[ABOUT THIS TASK] Which lines of the data below include the string "agent"? Return each of them.
*** RECORDS FOR THIS TASK ***
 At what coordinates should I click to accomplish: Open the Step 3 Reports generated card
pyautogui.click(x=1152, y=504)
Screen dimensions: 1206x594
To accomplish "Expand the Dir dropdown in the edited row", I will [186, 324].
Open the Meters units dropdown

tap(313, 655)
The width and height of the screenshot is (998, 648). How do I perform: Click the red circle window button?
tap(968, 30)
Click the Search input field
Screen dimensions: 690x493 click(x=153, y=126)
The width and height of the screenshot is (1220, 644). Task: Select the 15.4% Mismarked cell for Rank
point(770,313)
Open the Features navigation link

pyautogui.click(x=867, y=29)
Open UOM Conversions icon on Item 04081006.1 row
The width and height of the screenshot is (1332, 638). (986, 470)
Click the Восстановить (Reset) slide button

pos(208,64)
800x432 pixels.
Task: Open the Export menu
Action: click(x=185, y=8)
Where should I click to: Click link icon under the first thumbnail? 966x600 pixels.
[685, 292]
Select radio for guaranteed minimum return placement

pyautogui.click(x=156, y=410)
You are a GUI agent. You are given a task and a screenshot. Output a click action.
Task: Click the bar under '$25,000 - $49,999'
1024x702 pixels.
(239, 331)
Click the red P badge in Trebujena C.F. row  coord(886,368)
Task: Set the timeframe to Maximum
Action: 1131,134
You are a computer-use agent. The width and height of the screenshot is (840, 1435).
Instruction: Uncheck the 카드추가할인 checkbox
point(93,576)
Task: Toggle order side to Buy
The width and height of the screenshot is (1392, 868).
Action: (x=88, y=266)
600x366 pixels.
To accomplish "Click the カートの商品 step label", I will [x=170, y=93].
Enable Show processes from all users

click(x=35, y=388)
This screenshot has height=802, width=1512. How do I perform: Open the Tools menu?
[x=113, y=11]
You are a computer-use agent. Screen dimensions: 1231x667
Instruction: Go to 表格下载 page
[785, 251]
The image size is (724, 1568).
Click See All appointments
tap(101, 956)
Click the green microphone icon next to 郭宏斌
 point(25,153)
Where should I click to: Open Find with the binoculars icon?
*** End of RECORDS FOR THIS TASK ***
[WRITTEN RESPONSE]
You are a GUI agent. You are given a task and a screenshot. Output a click action.
You are a computer-use agent. The width and height of the screenshot is (840, 1435).
You are a computer-use agent. Screen dimensions: 1231x667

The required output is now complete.